ASKARA - Amnesty International Indonesia (AII) mengecam pernyataan Menteri Kebudayaan Fadli Zon yang menyebut pemerkosaan massal dalam kerusuhan rasial Mei 1998 hanya sebagai "rumor". Direktur Eksekutif AII, Usman Hamid, menyebut pernyataan tersebut sebagai bentuk penyangkalan ganda atas fakta sejarah yang sudah diungkap oleh Tim Gabungan Pencari Fakta (TGPF).
“Jelas keliru mengatakan pemerkosaan massal 13-15 Mei 1998 hanya rumor tanpa bukti. Padahal, saat itu Presiden BJ Habibie membentuk TGPF yang secara resmi menyelidiki dan mencatat kejadian tersebut,” kata Usman dalam konferensi pers daring Koalisi Perempuan Indonesia (KPI), Jumat (13/6).
TGPF dibentuk melalui Keputusan Bersama enam menteri dan lembaga tinggi negara, termasuk Panglima ABRI dan Jaksa Agung, pada 23 Juli 1998. Tim ini terdiri dari unsur pemerintah, Komnas HAM, LSM, dan organisasi masyarakat, dan menyimpulkan telah terjadi kekerasan sistematis, termasuk terhadap perempuan Tionghoa.
Sebagian rekomendasi TGPF telah ditindaklanjuti oleh negara, termasuk pembentukan Komnas Perempuan, ratifikasi Konvensi Anti Penyiksaan, dan penguatan perlindungan saksi melalui Lembaga Perlindungan Saksi dan Korban (LPSK).
“Pernyataan Fadli Zon adalah bentuk penyangkalan literal dan interpretatif. Ia tidak hanya menolak fakta, tapi juga mencoba memberi makna baru yang mengaburkan kebenaran," tegas Usman.
Usman juga menyinggung bahwa pernyataan Fadli bisa dilihat sebagai upaya menghindari tanggung jawab terhadap rekomendasi TGPF yang menyebut dua nama petinggi negara saat ini perlu diselidiki atas dugaan keterlibatan dalam rangkaian kekerasan Mei 1998 dan kasus penembakan mahasiswa Trisakti.
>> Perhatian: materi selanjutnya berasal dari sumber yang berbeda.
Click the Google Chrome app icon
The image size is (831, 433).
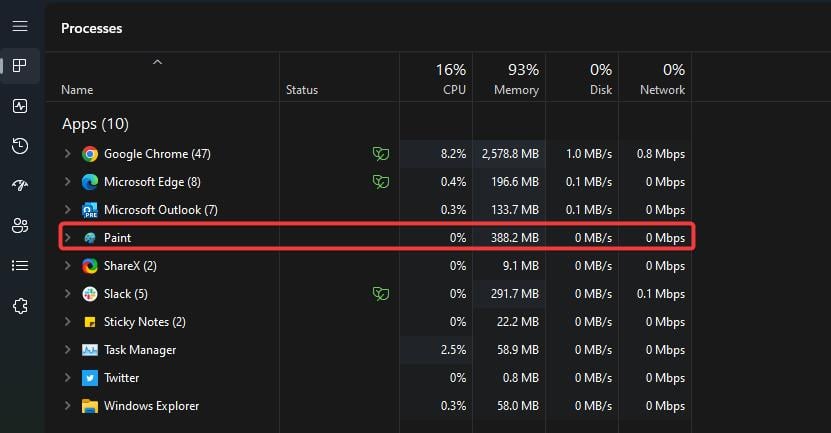tap(90, 154)
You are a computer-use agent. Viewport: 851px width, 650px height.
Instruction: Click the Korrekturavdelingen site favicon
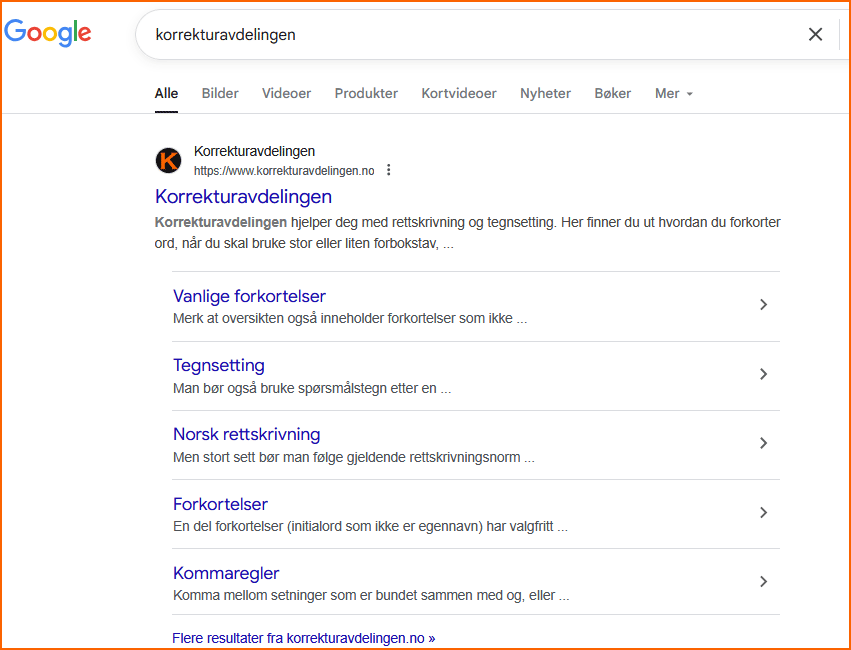pos(168,160)

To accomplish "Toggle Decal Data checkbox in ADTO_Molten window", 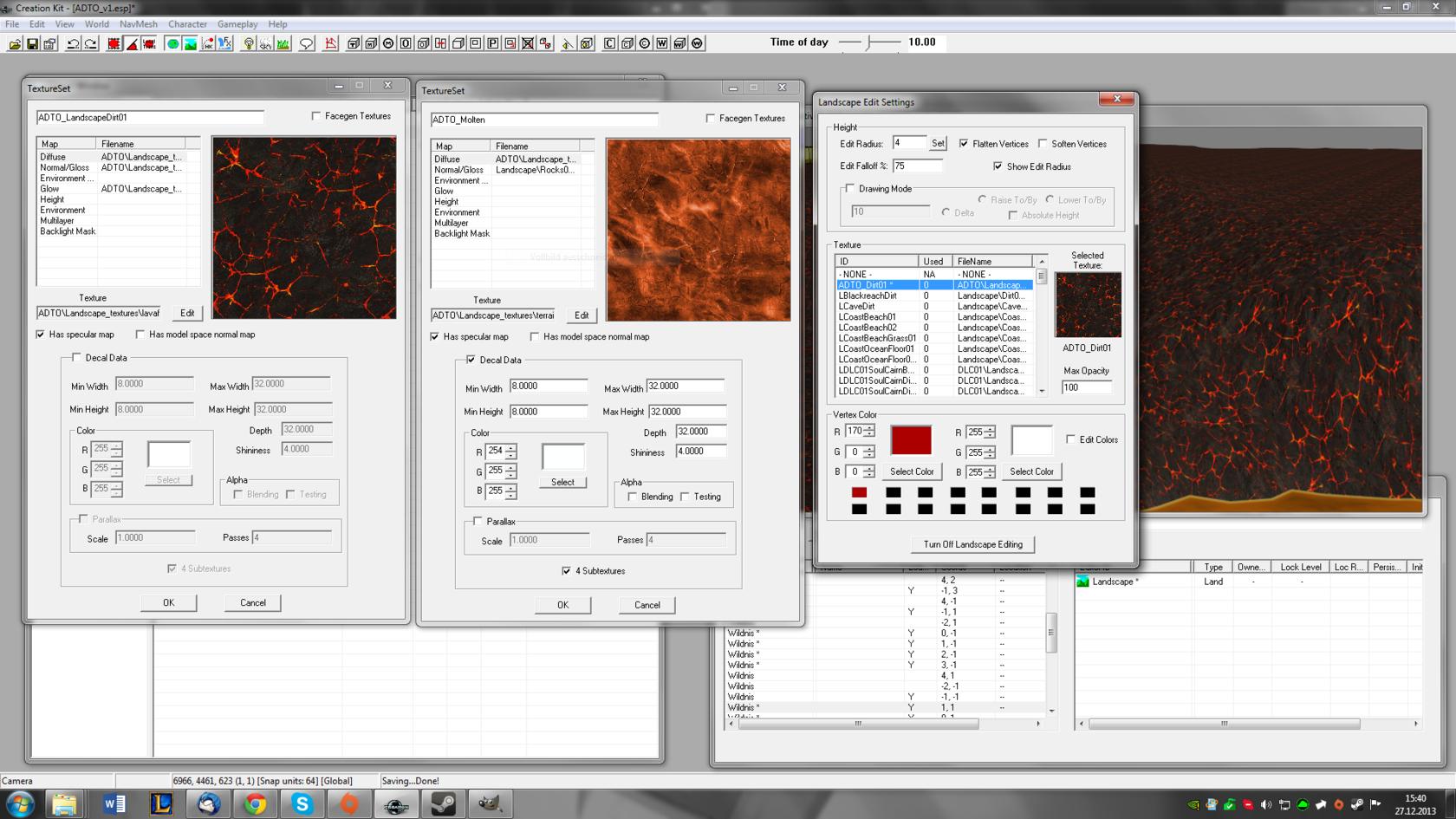I will [471, 360].
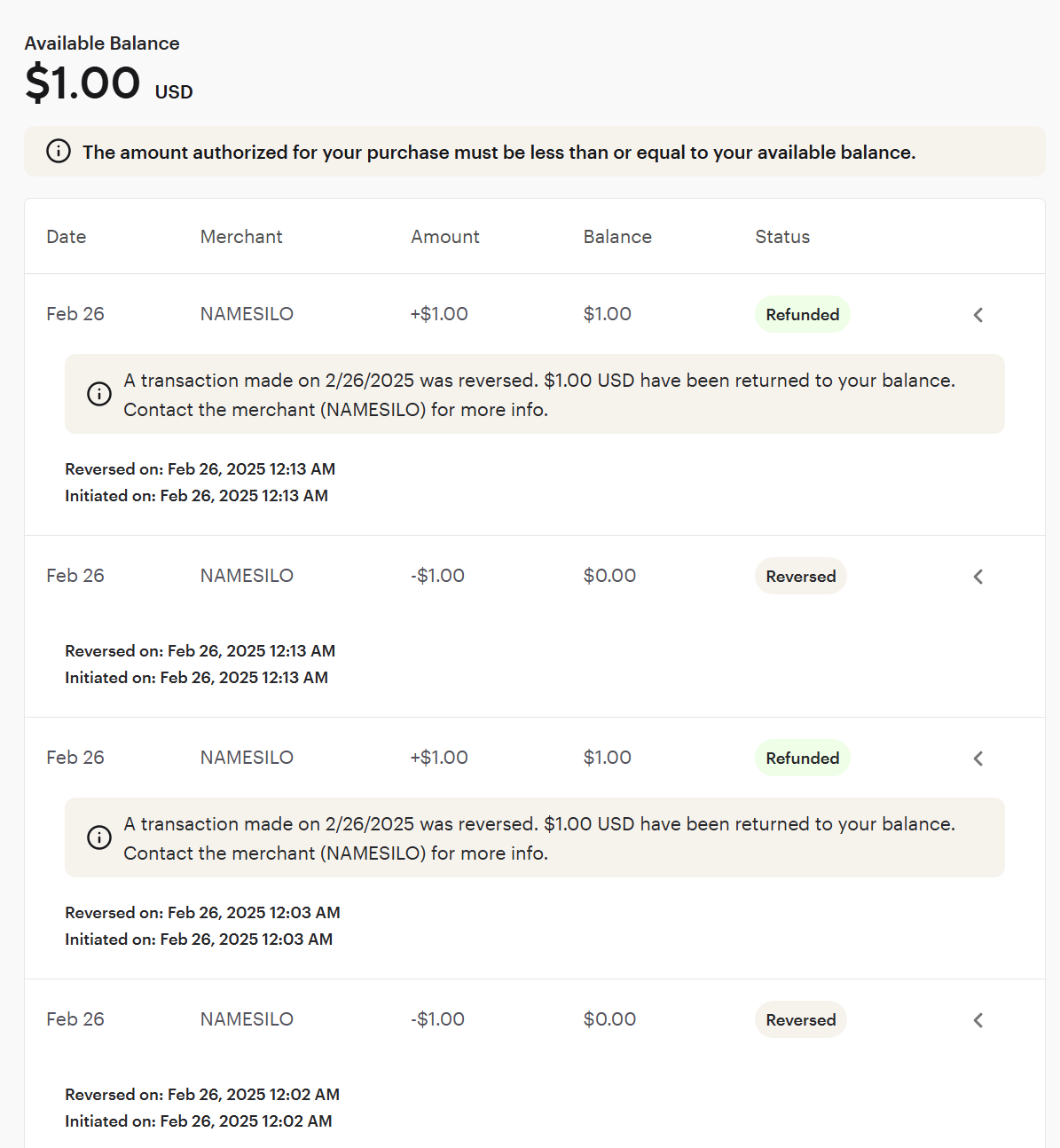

Sebelumnya, dalam tayangan YouTube IDN Times berjudul Real Talk: Debat Panas!! Fadli Zon vs Uni Lubis soal Revisi Buku Sejarah, Fadli menyebut tidak ada bukti kekerasan seksual terhadap perempuan dalam kerusuhan 1998. Ia mengklaim isu tersebut hanyalah rumor dan tidak seharusnya dicatat dalam buku sejarah.
Ia juga menjelaskan bahwa pemerintah tengah mengupayakan penulisan ulang sejarah dengan tone yang lebih positif demi menjaga persatuan bangsa. “Untuk apa menulis sejarah yang justru memecah belah bangsa?” ujarnya saat ditemui di Jakarta (6/6).
Namun, pendekatan tersebut dinilai sejumlah kalangan sebagai upaya memutihkan sejarah kelam bangsa dan menghilangkan jejak pelanggaran HAM berat yang belum tuntas hingga kini.